Monday, February 01, 2010


Are we compassionate towards people with impairment (or 'OKU' as society labels them)? Truly, you will not understand the challenges they face, unless it happens to you or a loved one.

Last week I went for a foot reflexology massage at a centre operated by vision impaired masseurs (betul ke ejaan aku nih? hehe). Their impairment range from partial vision to total blindness. Although their eyes do not see, but their well-trained fingers reveal health-related things about you that you may not even be aware of!

Anyway, that's not what this post is about (although the masseur was able to tell that my vision is not perfect i.e thick glasses, I do not drink enough plain water, and that my bowel movement is not as good as it should be - all these within minutes of touching my toes, go figure!).
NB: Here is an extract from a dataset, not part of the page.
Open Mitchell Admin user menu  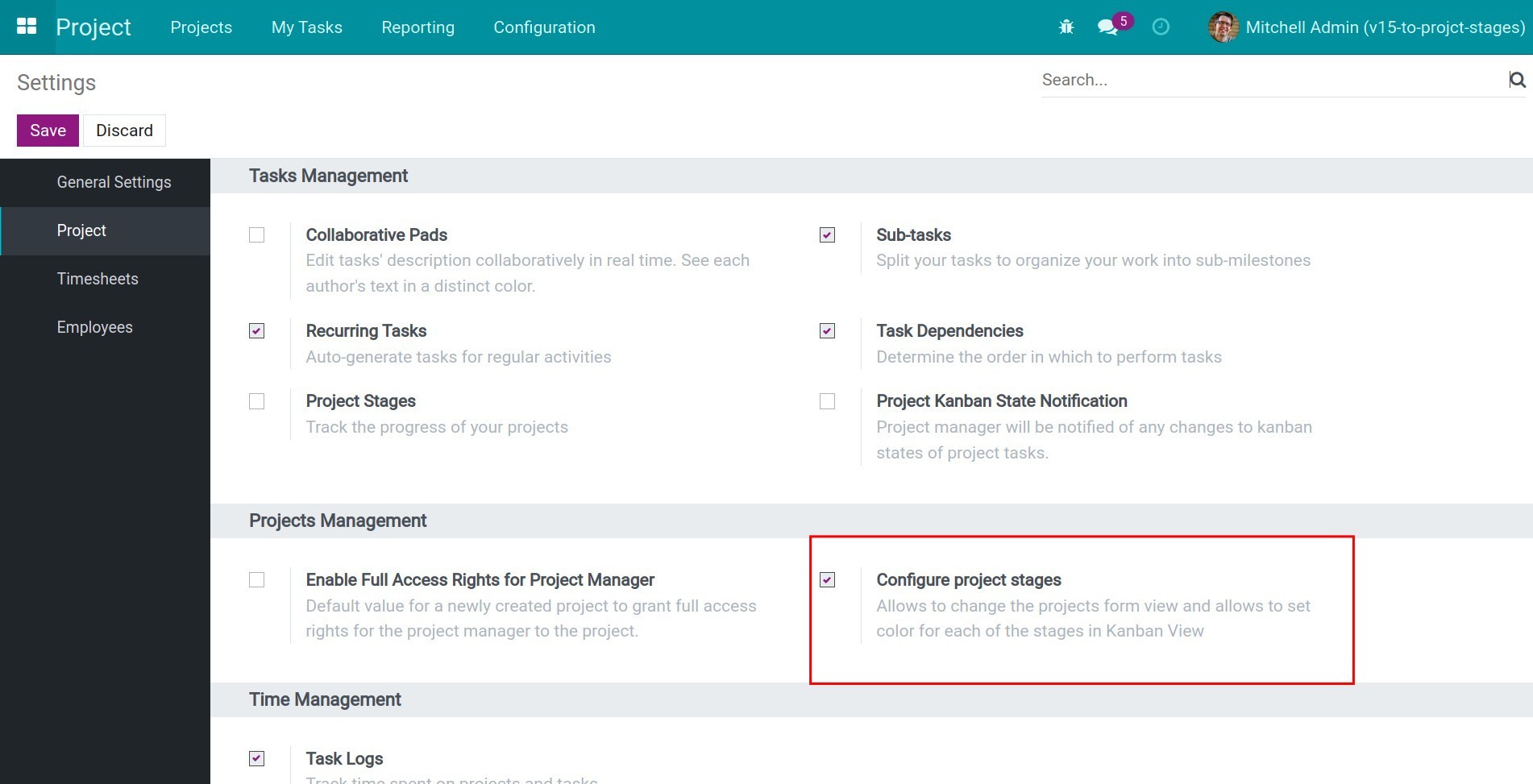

We chatted as she went about her work. Out of curiosity, I asked how she managed her money, if she could tell one ringgit notes from another. She said the old notes were easier to figure out, because they were of distictly different sizes and 'feel' (texture?). RM1 was smaller than RM5, which is smaller than RM10. RM50 is widest and RM100 is longer. But these days, the notes are almost similar in size, except for RM5 notes which is easily recognized because of it's different material component.

Wow. I've never thought out how our changing currency notes can affect the blind. A few days before that, my masseur and a friend had gone to a pizza place for a meal. Paying for the RM20 meal, the friend handed over a RM100 note to the waiter, and the waiter returned the balance to my masseur, the notes being folded haphazardly. See how the waiter duped them? When my masseur received the RM30 balance, she thought that her friend had paid with a RM50 note. But instead, they were short-changed of RM50. They only realized this after they had walked all the way back to their workplace.

So they returned to the crime scene and demanded the waiter to return their money. The waiter didn't even ask for a receipt or anything, and just handed over a RM50 note before shoo-ing them out of the pizza place. Obviously he knew their claim was genuine la. But how could he knowingly cheat them of their hard-earned money, by using their impairment as a weapon against them?

These are decent, honest and hard-working people. They do not take the easy way of becoming beggars on the streets. Instead they learned a skill, trained for years, work for 10 hours a day just to earn a living. Getting up in the morning every day is already a challenge to them, they do not need the extra worry of being victimised by so-called 'orang sempurna'. We've got a few things to learn from them about honesty, hope and perseverance.

It's a good thing my masseur was vision-impaired, otherwise she would've seen the shame I felt, listening about this incident.